Posted Feb 10, 2021 - 23:05 UTC
Monitoring
We are in a monitoring state while our provider works on a fix. We have routed traffic around the failure and continue to monitor closely on our side. At present we see no issues.
Posted Feb 10, 2021 - 22:15 UTC
Update
We have routed around the failure in our provider and most customers should have fully recovered by 20:00 UTC, continually improving until 20:30 UTC. Clients who do not respect DNS cache TTL may still see problems connecting, however.

All systems are functioning normally except customers might be experiencing some presence latency which could lead to timeouts.
Posted Feb 10, 2021 - 21:57 UTC
Update
We have routed around the failure in our provider and clients should be able to connect to our servers normally. Clients who do not respect DNS cache TTL may still see problems connecting, however.

All systems are functioning normally except customers might be experiencing some presence latency which could lead to timeouts.
Posted Feb 10, 2021 - 21:43 UTC
Update
Customers may still experience trouble connecting to our Virginia-USA POP due to failure reported by one of our providers. We are continuing to work on a fix for this issue.
Posted Feb 10, 2021 - 20:28 UTC
Update
Customers may still experience trouble connecting to our Virginia-USA POP. We are continuing to work on a fix for this issue.
Posted Feb 10, 2021 - 20:11 UTC
Update
Customers may experience trouble connecting to our Virginia-USA POP. We are continuing to work on a fix for this issue.
Posted Feb 10, 2021 - 19:40 UTC
Update
We have observed very few service errors since 18:07 UTC as we continue to work on an elevated latency fix.
Posted Feb 10, 2021 - 19:22 UTC
Update
We have observed very few service errors since 18:07 UTC as we continue to work on an elevated latency fix.
Posted Feb 10, 2021 - 18:50 UTC
Update
We continue to observe errors as we work on a fix for this issue.
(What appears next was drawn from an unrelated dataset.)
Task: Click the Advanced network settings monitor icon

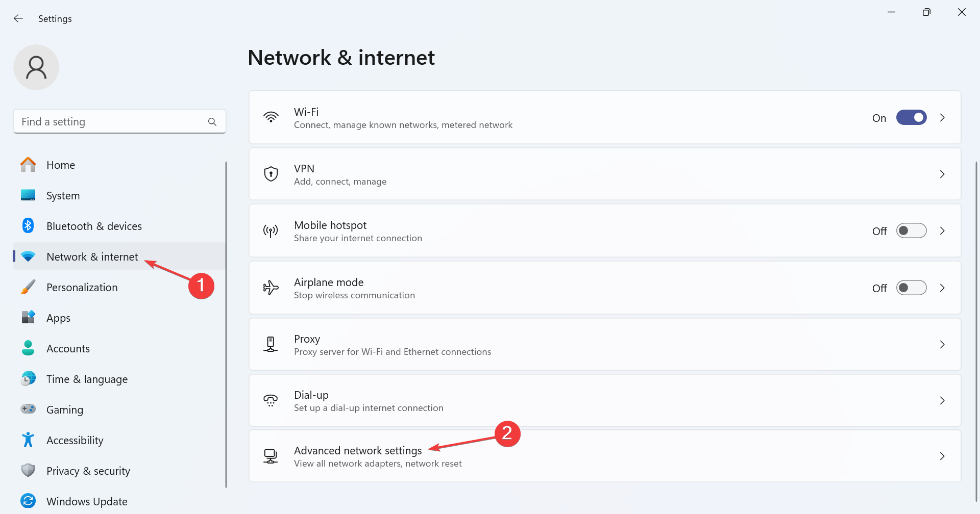Action: pos(271,456)
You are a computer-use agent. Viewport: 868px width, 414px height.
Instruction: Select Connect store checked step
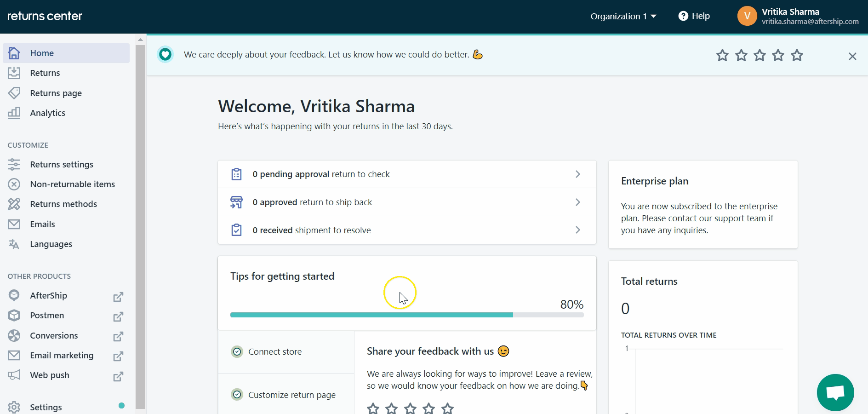tap(275, 352)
Posted Feb 10, 2021 - 18:38 UTC
Update
We have observed a recurrence of errors as we continue to work on a fix for this issue.
Posted Feb 10, 2021 - 18:07 UTC
Identified
We have observed very few errors in the past 10 minutes as we continue to investigate.
Posted Feb 10, 2021 - 17:52 UTC
Update
We are continuing to investigate this issue.
Posted Feb 10, 2021 - 17:26 UTC
Update
We are continuing to investigate this issue.
Posted Feb 10, 2021 - 17:01 UTC
Investigating
We are currently investigating this issue.
Posted Feb 10, 2021 - 16:57 UTC
This incident affected: Realtime Network (Publish/Subscribe Service, Storage and Playback Service, Presence Service, Mobile Push Gateway) and Points of Presence (North America Points of Presence, European Points of Presence, Asia Pacific Points of Presence, Southern Asia Points of Presence).